A researcher from the University of New South Wales Medicine and Health has developed a digital health programme to help childhood cancer survivors get physically active.
WHAT IT DOES
Dr Lauren Ha, exercise physiologist and a post-doctoral research fellow in paediatrics at the School of Clinical Medicine of UNSW Medicine and Health, modified a version of iEngage, a health education programme for school-aged children, to create the home-based iBounce programme.
It features 10 self-paced modules with topics, such as muscular strength, aerobic fitness and flexibility, delivered through short demonstration videos.
Supported by The Kids’ Cancer Project, the iBounce programme had been tested through a pilot involving 30 participants from the Sydney Children’s Hospital over a 12-week period. By the end of the programme, participants had shown “significant” improvements in their aerobic fitness, according to a study published in JMIR Cancer.
Following this pilot, iBounce will later be taken to a national trial. An implementation strategy is also being developed to support the use of iBounce in clinical practice.
WHY IT MATTERS
Dr Ha noted that young cancer survivors experience “many barriers” when it comes to physical activity. “It’s a significant issue, as this population is at high risk of developing health problems, some of which they won’t experience until they’re in their 30s or 40s,” she added.

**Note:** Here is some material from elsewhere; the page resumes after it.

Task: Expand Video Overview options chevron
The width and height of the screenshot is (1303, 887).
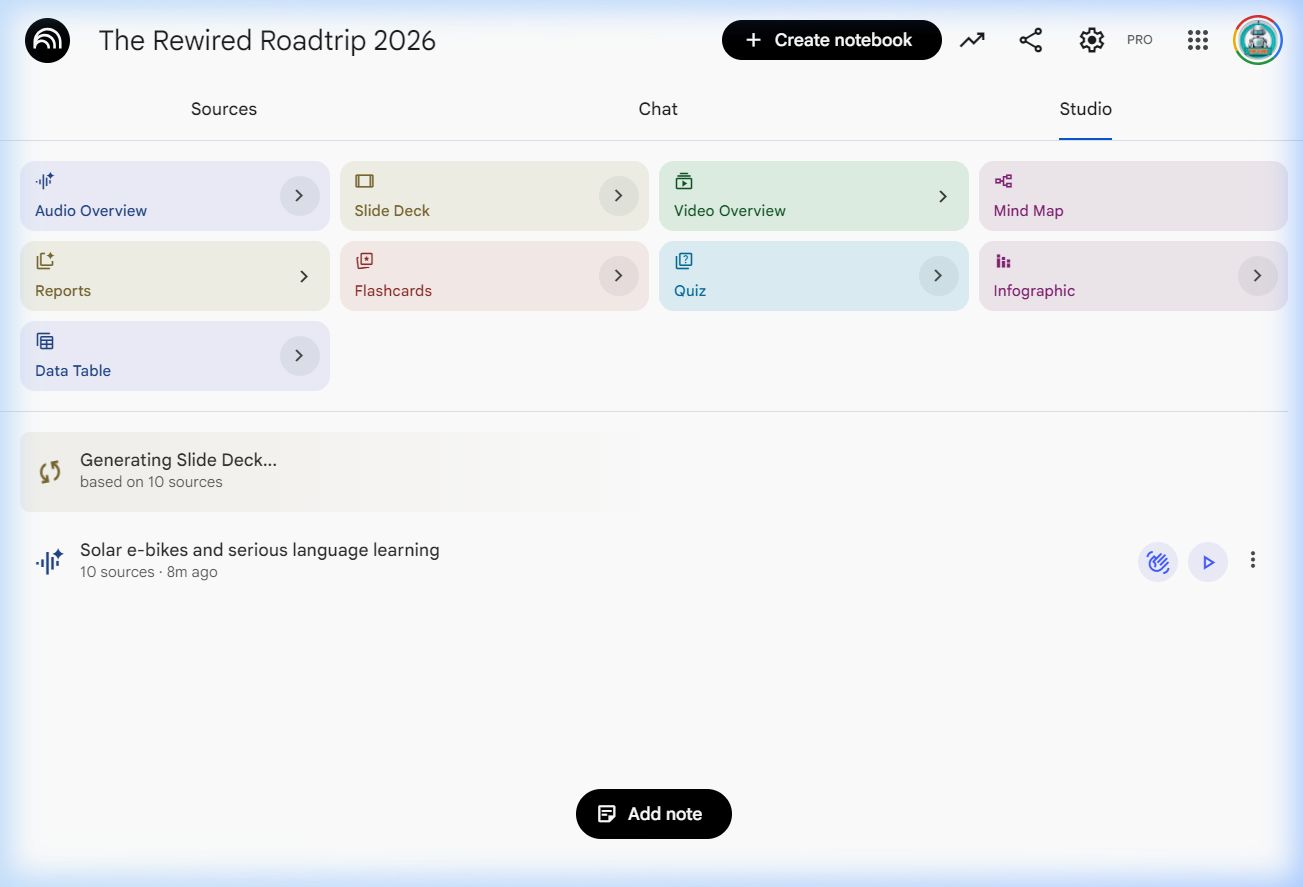Action: (942, 197)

As poor health behaviours can exacerbate the risk of late complications, like cardiovascular disease, metabolic syndrome, and obesity, it is important for cancer survivors to engage in healthy behaviours, particularly physical activity, to prevent or minimise the impact of late cancer effects.
However, around 85% of young survivors do not exercise for at least an hour per day. “Many survivors don’t exercise enough, have poor perceptions of their activity levels, and have below-average fitness levels,” Dr Ha claimed.

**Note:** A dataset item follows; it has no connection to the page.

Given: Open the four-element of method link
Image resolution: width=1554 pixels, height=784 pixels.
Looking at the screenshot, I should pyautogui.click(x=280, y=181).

Often, childhood cancer survivors who have been through surgery, chemotherapy or radiotherapy lose the motivation to engage in physical activities.
This gap in physical health calls for distance-delivered technologies to address physical inactivity and low fitness levels among young cancer survivors, Dr Ha said. “If survivors improve their fitness levels, that can go a long way to help them with their recovery, reduce their risk of other chronic illnesses, and relieve pressure on the health system,” she maintained.
THE LARGER TREND
In Australia, around 750 children are diagnosed with cancer each year. To support thousands of young cancer patients in their journey, the Australian government has launched a digital cancer hub in partnership with leading Australian children’s cancer support groups. It will provide online counselling to young cancer patients under the age of 12 and their parents.